▶ [YOUR OBJECTIVE] Would you repeat all the lines below, exactly as they stand?

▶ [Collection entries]
--------
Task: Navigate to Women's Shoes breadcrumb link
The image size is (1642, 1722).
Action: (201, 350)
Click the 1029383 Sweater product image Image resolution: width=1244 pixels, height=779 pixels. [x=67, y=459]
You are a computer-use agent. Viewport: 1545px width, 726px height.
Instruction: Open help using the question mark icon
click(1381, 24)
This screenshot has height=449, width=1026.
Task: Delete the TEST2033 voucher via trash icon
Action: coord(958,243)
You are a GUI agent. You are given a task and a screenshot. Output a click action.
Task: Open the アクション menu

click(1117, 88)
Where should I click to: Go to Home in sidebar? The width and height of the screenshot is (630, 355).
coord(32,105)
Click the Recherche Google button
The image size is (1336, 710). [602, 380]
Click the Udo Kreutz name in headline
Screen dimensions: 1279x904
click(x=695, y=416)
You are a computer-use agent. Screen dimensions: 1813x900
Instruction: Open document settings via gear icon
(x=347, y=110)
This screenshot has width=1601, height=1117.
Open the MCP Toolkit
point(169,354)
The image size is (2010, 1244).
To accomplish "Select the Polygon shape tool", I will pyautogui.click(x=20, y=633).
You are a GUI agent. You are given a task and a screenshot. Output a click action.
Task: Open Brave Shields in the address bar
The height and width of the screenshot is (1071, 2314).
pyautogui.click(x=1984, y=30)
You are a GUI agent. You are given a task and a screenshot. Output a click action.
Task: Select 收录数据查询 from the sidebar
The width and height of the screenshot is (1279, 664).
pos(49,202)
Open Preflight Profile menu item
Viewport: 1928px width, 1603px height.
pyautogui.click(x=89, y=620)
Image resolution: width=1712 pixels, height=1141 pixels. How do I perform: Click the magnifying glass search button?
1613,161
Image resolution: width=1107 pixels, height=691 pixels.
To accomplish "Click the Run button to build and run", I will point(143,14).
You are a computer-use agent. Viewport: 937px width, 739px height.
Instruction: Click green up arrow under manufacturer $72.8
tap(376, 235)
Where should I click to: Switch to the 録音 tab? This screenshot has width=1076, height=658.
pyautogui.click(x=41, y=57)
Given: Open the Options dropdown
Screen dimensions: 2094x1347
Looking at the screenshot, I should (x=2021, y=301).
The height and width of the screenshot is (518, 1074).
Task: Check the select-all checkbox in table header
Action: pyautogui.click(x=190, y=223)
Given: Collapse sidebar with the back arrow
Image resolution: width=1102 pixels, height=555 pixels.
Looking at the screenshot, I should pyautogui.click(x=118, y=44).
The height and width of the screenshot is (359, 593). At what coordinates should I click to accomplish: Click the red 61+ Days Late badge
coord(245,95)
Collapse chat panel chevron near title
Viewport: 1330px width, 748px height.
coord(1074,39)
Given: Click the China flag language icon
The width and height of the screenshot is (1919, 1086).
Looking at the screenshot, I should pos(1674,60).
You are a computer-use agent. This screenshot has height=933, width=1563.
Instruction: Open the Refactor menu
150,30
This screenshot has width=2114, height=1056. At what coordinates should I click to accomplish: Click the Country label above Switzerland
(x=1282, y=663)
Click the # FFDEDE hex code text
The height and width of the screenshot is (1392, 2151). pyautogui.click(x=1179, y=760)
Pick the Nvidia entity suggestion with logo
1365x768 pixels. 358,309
--------
▶ [EXERCISE ANSWER]
Task: Navigate to Women's Shoes breadcrumb link
The image size is (1642, 1722).
Action: (201, 350)
Click the 1029383 Sweater product image Image resolution: width=1244 pixels, height=779 pixels. [x=67, y=459]
You are a computer-use agent. Viewport: 1545px width, 726px height.
Instruction: Open help using the question mark icon
click(1381, 24)
This screenshot has height=449, width=1026.
Task: Delete the TEST2033 voucher via trash icon
Action: coord(958,243)
You are a GUI agent. You are given a task and a screenshot. Output a click action.
Task: Open the アクション menu

click(1117, 88)
Where should I click to: Go to Home in sidebar? The width and height of the screenshot is (630, 355).
coord(32,105)
Click the Recherche Google button
The image size is (1336, 710). [602, 380]
Click the Udo Kreutz name in headline
Screen dimensions: 1279x904
click(x=695, y=416)
You are a computer-use agent. Screen dimensions: 1813x900
Instruction: Open document settings via gear icon
(x=347, y=110)
This screenshot has width=1601, height=1117.
Open the MCP Toolkit
point(169,354)
The image size is (2010, 1244).
To accomplish "Select the Polygon shape tool", I will pyautogui.click(x=20, y=633).
You are a GUI agent. You are given a task and a screenshot. Output a click action.
Task: Open Brave Shields in the address bar
The height and width of the screenshot is (1071, 2314).
pyautogui.click(x=1984, y=30)
You are a GUI agent. You are given a task and a screenshot. Output a click action.
Task: Select 收录数据查询 from the sidebar
The width and height of the screenshot is (1279, 664).
pos(49,202)
Open Preflight Profile menu item
Viewport: 1928px width, 1603px height.
pyautogui.click(x=89, y=620)
Image resolution: width=1712 pixels, height=1141 pixels. How do I perform: Click the magnifying glass search button?
1613,161
Image resolution: width=1107 pixels, height=691 pixels.
To accomplish "Click the Run button to build and run", I will point(143,14).
You are a computer-use agent. Viewport: 937px width, 739px height.
Instruction: Click green up arrow under manufacturer $72.8
tap(376, 235)
Where should I click to: Switch to the 録音 tab? This screenshot has width=1076, height=658.
pyautogui.click(x=41, y=57)
Given: Open the Options dropdown
Screen dimensions: 2094x1347
Looking at the screenshot, I should (x=2021, y=301).
The height and width of the screenshot is (518, 1074).
Task: Check the select-all checkbox in table header
Action: pyautogui.click(x=190, y=223)
Given: Collapse sidebar with the back arrow
Image resolution: width=1102 pixels, height=555 pixels.
Looking at the screenshot, I should pyautogui.click(x=118, y=44).
The height and width of the screenshot is (359, 593). At what coordinates should I click to accomplish: Click the red 61+ Days Late badge
coord(245,95)
Collapse chat panel chevron near title
Viewport: 1330px width, 748px height.
coord(1074,39)
Given: Click the China flag language icon
The width and height of the screenshot is (1919, 1086).
Looking at the screenshot, I should pos(1674,60).
You are a computer-use agent. This screenshot has height=933, width=1563.
Instruction: Open the Refactor menu
150,30
This screenshot has width=2114, height=1056. At what coordinates should I click to accomplish: Click the Country label above Switzerland
(x=1282, y=663)
Click the # FFDEDE hex code text
The height and width of the screenshot is (1392, 2151). pyautogui.click(x=1179, y=760)
Pick the Nvidia entity suggestion with logo
1365x768 pixels. 358,309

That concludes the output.